When adding a new test, pick the most specific applicable marker. Tests can have multiple markers (e.g., @pytest.mark.docker @pytest.mark.approval).

Running the suite

# Fastest — unit tests only, ~1 second
pytest tests/unit/

# Standard PR check — unit + non-docker integration, ~15 seconds
pytest tests/unit tests/integration -m "not docker and not slow"

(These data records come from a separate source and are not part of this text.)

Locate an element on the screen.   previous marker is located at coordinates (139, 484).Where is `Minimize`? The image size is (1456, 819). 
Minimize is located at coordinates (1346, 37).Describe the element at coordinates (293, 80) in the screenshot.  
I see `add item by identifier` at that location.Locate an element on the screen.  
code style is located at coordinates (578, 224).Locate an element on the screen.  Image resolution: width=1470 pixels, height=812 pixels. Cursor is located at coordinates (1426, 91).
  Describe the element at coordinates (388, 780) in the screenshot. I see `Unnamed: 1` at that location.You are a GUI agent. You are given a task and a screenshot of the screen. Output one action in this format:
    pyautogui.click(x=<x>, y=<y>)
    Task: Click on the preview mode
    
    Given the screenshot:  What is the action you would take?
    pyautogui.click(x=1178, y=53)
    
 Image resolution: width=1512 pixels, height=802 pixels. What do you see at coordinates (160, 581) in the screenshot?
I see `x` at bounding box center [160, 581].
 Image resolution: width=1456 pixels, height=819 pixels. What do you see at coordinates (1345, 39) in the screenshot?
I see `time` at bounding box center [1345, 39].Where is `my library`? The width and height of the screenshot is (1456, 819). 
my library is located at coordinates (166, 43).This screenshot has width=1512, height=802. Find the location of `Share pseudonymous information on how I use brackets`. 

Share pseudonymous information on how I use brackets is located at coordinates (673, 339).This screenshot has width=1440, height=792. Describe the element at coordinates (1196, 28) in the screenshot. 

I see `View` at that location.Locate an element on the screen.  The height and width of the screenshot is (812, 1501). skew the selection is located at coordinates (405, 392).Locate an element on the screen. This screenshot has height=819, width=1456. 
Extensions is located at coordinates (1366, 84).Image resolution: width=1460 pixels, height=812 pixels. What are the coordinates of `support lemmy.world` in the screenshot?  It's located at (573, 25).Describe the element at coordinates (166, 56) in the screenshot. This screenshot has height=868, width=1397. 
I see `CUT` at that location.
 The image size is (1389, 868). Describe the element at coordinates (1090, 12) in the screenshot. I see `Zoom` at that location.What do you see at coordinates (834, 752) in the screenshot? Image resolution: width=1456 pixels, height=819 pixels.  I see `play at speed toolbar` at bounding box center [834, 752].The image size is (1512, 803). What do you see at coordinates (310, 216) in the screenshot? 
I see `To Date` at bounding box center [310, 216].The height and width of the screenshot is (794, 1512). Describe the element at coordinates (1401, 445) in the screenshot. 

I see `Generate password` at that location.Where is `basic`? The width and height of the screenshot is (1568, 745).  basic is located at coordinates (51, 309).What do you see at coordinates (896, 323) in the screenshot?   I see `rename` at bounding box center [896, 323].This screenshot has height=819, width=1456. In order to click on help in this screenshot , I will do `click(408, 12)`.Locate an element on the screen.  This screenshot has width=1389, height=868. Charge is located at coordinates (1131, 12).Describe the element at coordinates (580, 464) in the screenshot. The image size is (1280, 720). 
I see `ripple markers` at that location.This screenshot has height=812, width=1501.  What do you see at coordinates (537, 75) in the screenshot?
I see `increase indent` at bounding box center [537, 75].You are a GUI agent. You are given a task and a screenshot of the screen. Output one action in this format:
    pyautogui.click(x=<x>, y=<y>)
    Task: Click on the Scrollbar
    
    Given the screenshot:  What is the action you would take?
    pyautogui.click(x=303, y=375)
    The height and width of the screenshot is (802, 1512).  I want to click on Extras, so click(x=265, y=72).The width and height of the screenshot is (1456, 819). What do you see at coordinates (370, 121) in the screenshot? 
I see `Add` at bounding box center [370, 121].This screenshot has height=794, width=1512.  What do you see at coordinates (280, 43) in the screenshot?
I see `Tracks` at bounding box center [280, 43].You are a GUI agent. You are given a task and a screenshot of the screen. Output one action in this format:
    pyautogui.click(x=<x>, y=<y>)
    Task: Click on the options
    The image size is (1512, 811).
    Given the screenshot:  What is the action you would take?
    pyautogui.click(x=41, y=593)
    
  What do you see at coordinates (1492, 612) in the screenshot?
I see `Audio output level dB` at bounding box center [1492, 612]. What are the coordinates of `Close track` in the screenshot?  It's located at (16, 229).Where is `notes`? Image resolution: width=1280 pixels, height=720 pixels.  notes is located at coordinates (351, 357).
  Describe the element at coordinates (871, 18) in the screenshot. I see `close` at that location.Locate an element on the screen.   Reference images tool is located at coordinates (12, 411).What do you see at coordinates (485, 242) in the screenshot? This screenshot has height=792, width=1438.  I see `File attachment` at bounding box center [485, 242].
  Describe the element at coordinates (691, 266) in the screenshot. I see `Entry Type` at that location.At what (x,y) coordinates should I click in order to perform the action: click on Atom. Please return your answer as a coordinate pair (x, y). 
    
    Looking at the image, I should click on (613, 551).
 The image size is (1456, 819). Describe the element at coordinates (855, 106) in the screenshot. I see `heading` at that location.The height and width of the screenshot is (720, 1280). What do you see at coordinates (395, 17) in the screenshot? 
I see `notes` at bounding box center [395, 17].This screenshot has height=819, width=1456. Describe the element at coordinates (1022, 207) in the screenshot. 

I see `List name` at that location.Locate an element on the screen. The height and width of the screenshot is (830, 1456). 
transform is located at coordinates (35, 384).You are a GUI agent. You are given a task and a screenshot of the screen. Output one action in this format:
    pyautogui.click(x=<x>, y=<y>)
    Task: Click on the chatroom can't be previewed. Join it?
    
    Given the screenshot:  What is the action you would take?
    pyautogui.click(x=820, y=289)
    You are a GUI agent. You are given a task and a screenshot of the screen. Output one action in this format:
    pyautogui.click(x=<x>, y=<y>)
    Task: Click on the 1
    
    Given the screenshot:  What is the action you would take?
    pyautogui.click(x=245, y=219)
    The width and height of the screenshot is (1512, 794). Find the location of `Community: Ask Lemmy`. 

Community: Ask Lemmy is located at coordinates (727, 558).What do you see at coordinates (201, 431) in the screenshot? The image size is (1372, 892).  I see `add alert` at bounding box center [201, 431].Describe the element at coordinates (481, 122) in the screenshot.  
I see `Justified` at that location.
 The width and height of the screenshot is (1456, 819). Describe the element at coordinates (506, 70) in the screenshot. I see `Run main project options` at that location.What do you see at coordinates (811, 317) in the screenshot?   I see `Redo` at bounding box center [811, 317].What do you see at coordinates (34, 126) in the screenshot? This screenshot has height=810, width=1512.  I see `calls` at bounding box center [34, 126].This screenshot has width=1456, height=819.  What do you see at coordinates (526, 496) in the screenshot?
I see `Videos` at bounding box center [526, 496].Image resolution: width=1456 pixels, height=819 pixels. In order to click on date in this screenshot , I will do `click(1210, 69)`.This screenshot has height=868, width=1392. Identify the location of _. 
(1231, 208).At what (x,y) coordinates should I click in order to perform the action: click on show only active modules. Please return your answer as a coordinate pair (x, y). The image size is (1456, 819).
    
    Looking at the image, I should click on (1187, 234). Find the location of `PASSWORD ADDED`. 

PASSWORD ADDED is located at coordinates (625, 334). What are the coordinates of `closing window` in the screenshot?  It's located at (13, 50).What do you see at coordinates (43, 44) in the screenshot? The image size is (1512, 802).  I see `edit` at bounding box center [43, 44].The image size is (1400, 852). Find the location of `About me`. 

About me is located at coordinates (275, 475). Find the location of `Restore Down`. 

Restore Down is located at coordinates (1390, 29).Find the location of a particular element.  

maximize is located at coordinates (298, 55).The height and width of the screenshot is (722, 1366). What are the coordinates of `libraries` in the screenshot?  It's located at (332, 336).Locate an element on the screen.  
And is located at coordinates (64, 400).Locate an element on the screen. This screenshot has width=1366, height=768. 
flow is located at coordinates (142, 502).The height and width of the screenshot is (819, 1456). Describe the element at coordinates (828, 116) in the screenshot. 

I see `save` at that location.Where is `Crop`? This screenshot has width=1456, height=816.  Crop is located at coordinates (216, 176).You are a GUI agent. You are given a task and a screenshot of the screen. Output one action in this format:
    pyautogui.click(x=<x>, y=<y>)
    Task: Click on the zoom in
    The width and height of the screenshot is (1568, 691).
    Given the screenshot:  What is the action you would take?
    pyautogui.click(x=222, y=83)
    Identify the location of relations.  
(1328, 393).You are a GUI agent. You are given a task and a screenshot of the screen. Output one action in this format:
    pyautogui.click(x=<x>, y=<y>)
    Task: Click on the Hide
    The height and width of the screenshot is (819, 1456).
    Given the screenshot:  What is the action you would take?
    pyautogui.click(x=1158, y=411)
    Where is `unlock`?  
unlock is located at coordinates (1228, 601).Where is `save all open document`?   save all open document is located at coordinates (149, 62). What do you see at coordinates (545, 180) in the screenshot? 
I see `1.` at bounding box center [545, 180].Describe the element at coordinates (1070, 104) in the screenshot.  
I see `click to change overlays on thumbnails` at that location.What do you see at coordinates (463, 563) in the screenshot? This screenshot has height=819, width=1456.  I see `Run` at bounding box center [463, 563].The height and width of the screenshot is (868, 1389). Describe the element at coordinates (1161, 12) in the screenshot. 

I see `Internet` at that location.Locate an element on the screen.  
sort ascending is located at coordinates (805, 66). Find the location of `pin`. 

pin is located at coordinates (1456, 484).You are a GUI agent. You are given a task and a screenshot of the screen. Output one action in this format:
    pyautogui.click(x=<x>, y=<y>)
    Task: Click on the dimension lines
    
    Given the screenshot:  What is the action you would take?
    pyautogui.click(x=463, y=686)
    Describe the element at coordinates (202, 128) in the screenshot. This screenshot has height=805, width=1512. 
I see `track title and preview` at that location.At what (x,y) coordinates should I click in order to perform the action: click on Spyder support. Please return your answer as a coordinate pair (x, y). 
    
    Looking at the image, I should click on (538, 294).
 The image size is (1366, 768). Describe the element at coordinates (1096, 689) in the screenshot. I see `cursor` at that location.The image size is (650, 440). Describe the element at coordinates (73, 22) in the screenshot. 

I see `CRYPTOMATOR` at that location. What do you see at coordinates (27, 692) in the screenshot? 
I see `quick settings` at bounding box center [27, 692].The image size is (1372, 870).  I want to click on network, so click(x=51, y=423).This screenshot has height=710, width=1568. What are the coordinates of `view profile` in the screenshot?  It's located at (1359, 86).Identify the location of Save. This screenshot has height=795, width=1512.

# Full suite including docker, ~1 minute
pytest tests/unit tests/integration

# Just the docker-marked tests, ~15 seconds (after container is up)
pytest tests/integration -m docker

# Full suite + slow + E2E, ~10 minutes
pytest tests/

# Specific marker
pytest -m approval
pytest -m "docker and approval"

Adding a new test

  1. Pick a layer — unit if it's a pure function, integration if it needs the handler, e2e if it needs the browser
  2. Pick markers — at minimum the layer marker, plus any workflow markers that apply
  3. Use the right isolationcontainer_state for any integration test that mutates state
  4. Write a deep contract assertion — full response shape, not just top-level
  5. Add a docstring that names the bug class the test catches
  6. Run the mutation gate — pick a way the production code could be broken that the test SHOULD catch, sabotage, run, confirm failure, restore

Why Ring 0 happened

Five weeks of fictional safety net (94 zombie tests) shipped because:

  • The test files used try/except ImportError which silently set the handler to None and skipped every test
  • pytest's "skipped" output was indistinguishable from legitimate "needs docker, ok skipped" cases
  • No test architecture document existed to explain what each layer should look like

Ring 0 fixed the immediate damage. This document is the lesson written down so the next contributor — or the next Claude session — has the architecture in front of them before they add a test that drifts the same way.

When in doubt: deep contract over shallow shape, container over mock, mutation-gated over feeling-confident.